António Oliveira: «Se quiserem renovar por dez anos… eu renovo»

Garante que está para ficar no At. Paranaense, clube sensação do Brasileirão

• Foto: Reuters

António Oliveira aterrou em terras brasileiras como um autêntico desconhecido, mas, por esta altura, não há quem não fale no seu nome. Os adeptos e a própria imprensa daquele país estão rendidos ao trabalho que o jovem técnico português tem realizado no Athletico Paranaense, clube que ocupa o segundo lugar do Brasileirão, com três vitórias em outros tantos jogos. Está a um mero ponto do líder Fortaleza, que tem, no entanto, mais um jogo disputado. A turma rubro-negra ainda não sofreu qualquer golo e é mesmo a defesa menos batida. Razões não faltam para ser visto como o treinador da moda, mas António Oliveira ‘livra-se’ dos louros.
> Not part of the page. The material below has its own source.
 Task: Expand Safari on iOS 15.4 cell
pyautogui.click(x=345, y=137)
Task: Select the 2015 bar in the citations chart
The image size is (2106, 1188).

“O grupo que eu represento é composto por autênticos guerreiros. Encaramos cada jogo como uma batalha, uma final. Eu sou um mero cidadão que lidera o processo”, afirmou o português, de 38 anos, no programa ‘Linha de Golo’, sublinhando que nunca esquecerá a oportunidade que o clube lhe deu. “Se quiserem renovar por dez anos… eu renovo. Abriram-me as portas do mundo e não posso colocar isso atrás das costas. Até podem dizer que sou um papagaio e perguntarem-me ‘então e se te ofereceram dez milhões? Vais ficar aí a ganhar um?’. Fico aqui a ganhar um”, vincou, lembrando que chegou ao ‘furacão’ em outubro passado sem “agente e imprensa”.

Célebre ficaram as lágrimas de António Oliveira quando, num programa, foi surpreendido com uma mensagem do seu pai Toni, alguém que lhe ensinou coisas que “não vêm nos livros”: “A velha guarda é determinante para os treinadores jovens”.